The foreclosure crisis may be coming to a middle-class neighborhood near you. As joblessness continues to rise and as a person'sunemployment lasts on average 6.5 months, roughly 3.4 million homes are expected to go into foreclosure by the end of 2009. That's up from 1.2 million homes in 2007, according to RealtyTrac, a subscription-based site that tracks foreclosures nationwide. "We're not out of the woods yet," says Rick Sharga, RealtyTrac's senior vice president.

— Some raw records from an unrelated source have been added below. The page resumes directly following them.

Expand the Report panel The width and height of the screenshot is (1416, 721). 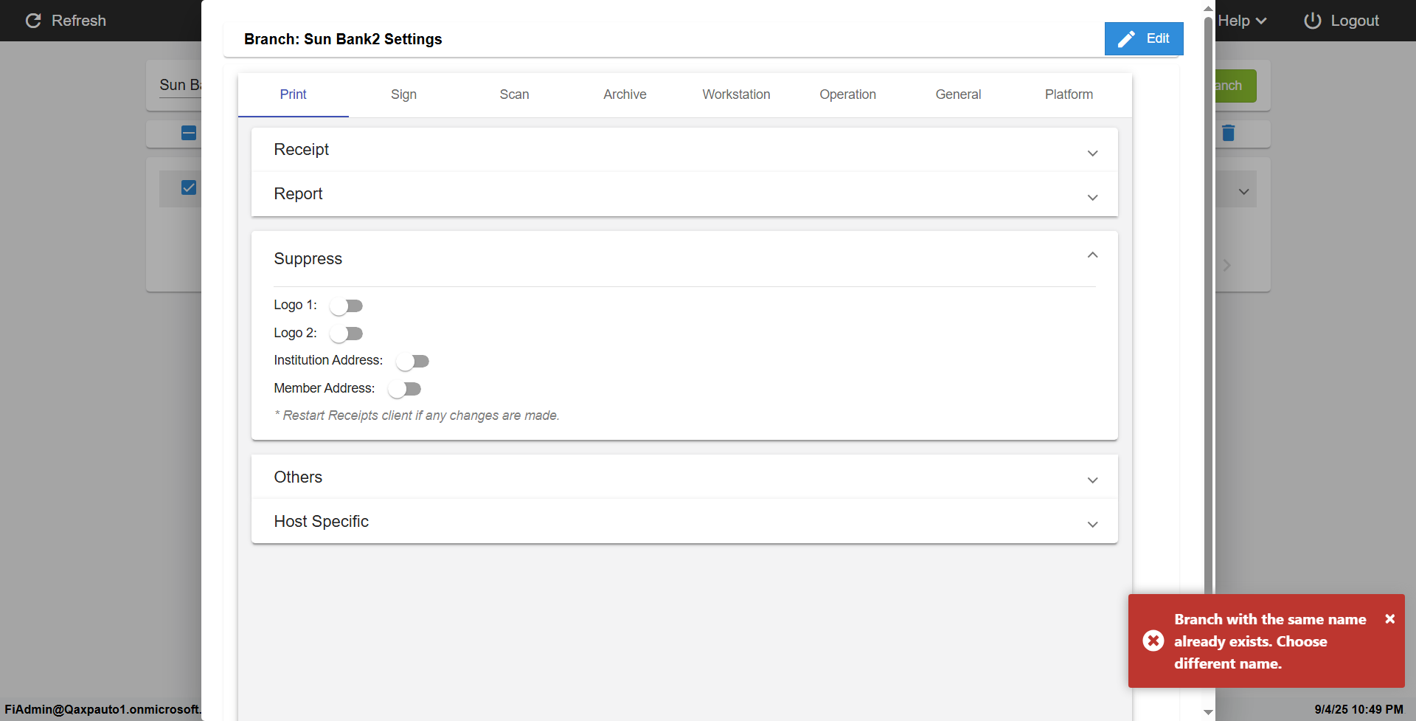1092,197
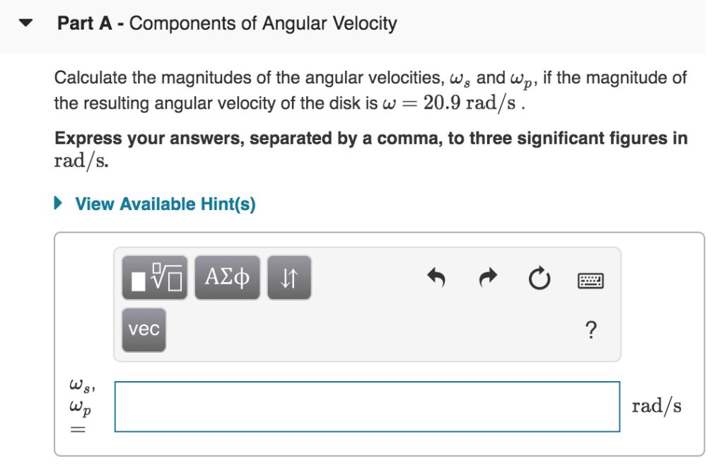Reset the answer with the circular arrow

coord(539,278)
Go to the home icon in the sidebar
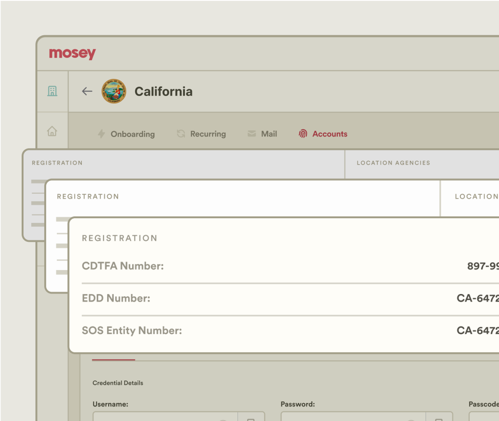 point(52,131)
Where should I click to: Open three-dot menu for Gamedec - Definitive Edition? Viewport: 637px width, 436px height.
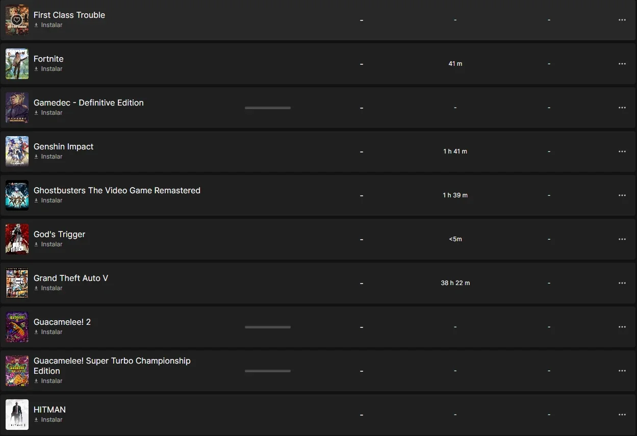622,108
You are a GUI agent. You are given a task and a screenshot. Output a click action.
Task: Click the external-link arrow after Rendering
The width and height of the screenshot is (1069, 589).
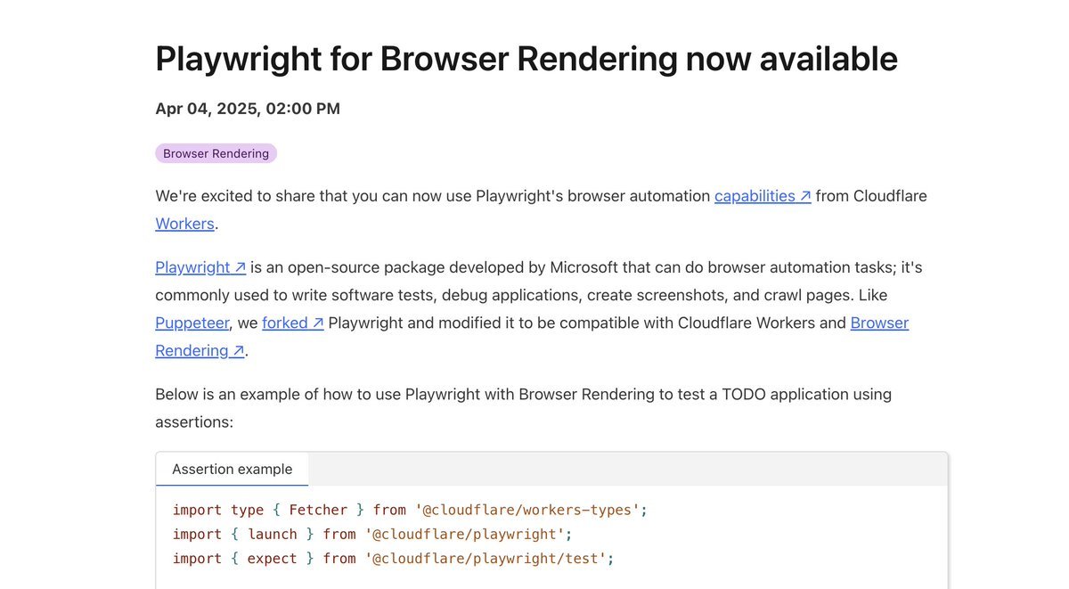(238, 351)
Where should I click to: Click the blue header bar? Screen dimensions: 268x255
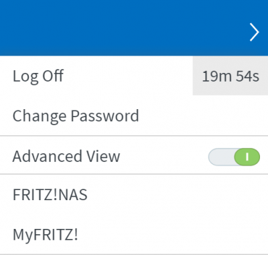coord(134,27)
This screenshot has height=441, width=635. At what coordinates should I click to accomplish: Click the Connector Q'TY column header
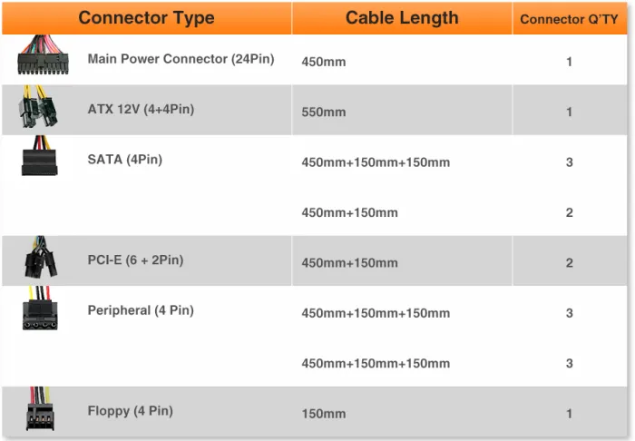click(568, 19)
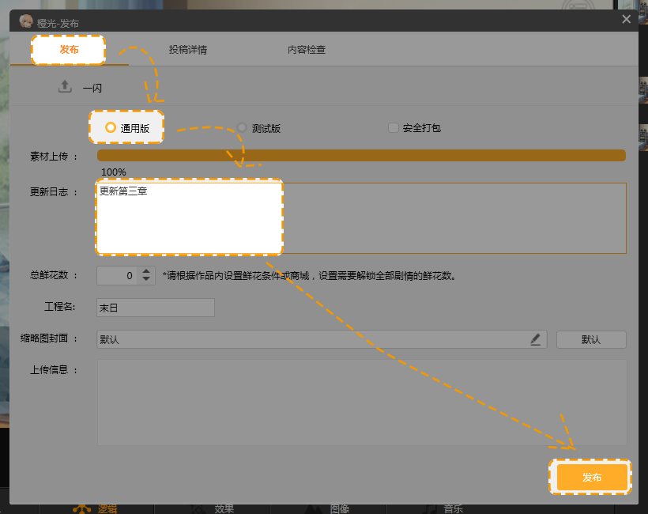648x514 pixels.
Task: Enable the 安全打包 checkbox
Action: coord(394,127)
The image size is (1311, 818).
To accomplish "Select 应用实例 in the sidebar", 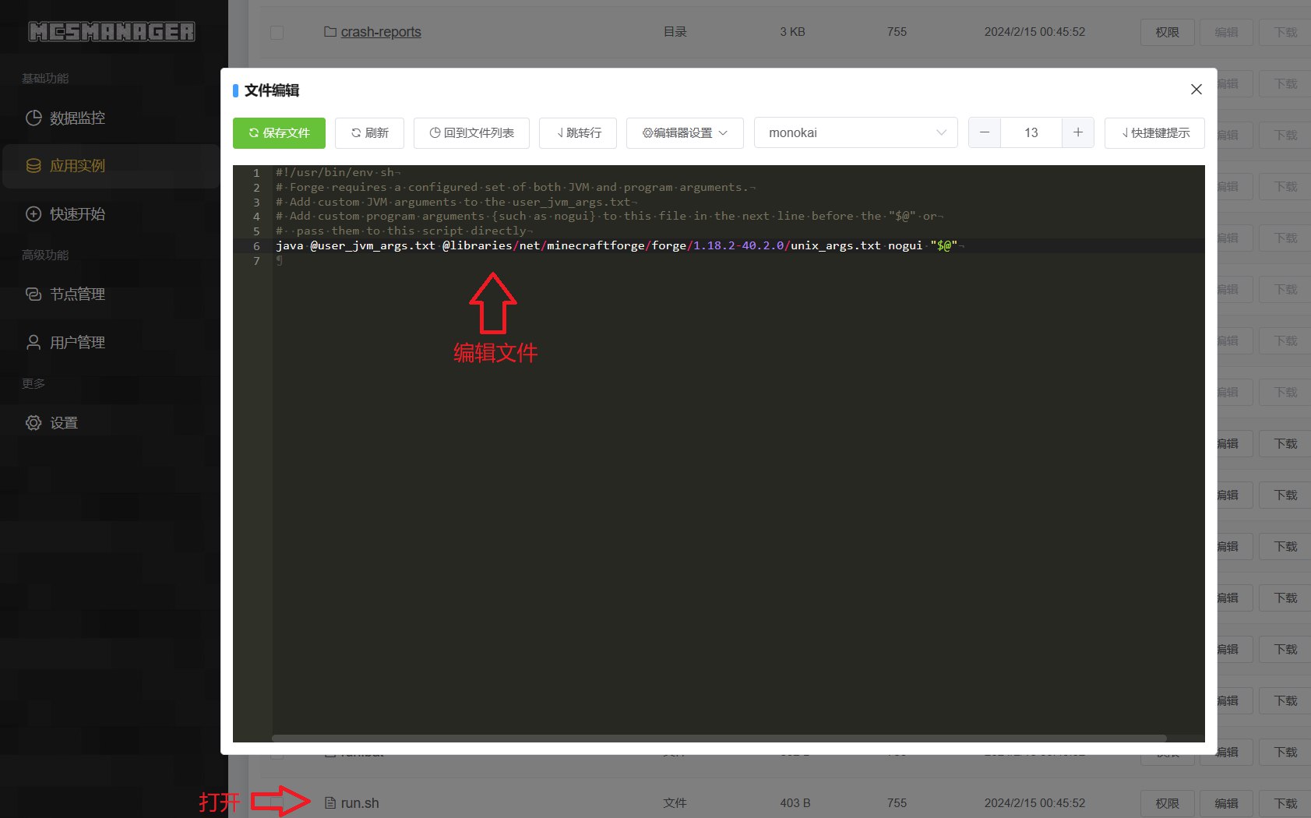I will pyautogui.click(x=76, y=166).
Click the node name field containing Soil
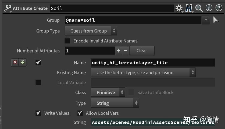Screen dimensions: 225x129 click(112, 8)
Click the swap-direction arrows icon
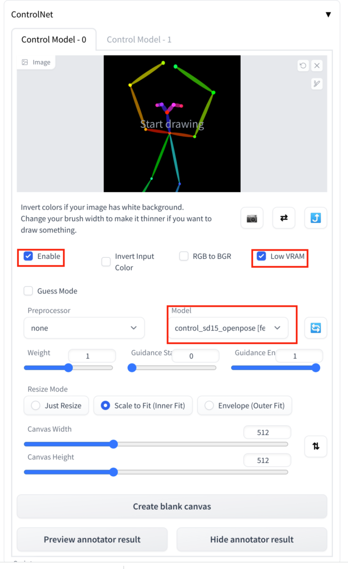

Sharga recently spoke to NEWSWEEK's Nancy Cook about the various waves of the foreclosure crisis, the future of homeownership and why the Obama administration’s loan-modification program won't stem this latest crop of foreclosures. Excerpts:
What's this new "wave" in the foreclosure crisis?The first wave was caused by bad loan products, while the second will be driven by unemployment. Right now, we're at the beginning of wave two. There are virtually no more foreclosures that are the result of subprime lending. The demographics of the foreclosure crisis are changing and affecting people who were blue collar and entry to midlevel white collar. We're now seeing foreclosures on properties with higher loan values. Probably the single best predictor of the areas hardest hit in next wave will be where you will see rising unemployment rates. The third wave is going to involve borrowers who had adjustable rate loans, in which they had the option of deciding what payment to make including interest-only payments. These loans are going to default at ridiculous rates, and that wave will go from the middle of next year until 2011.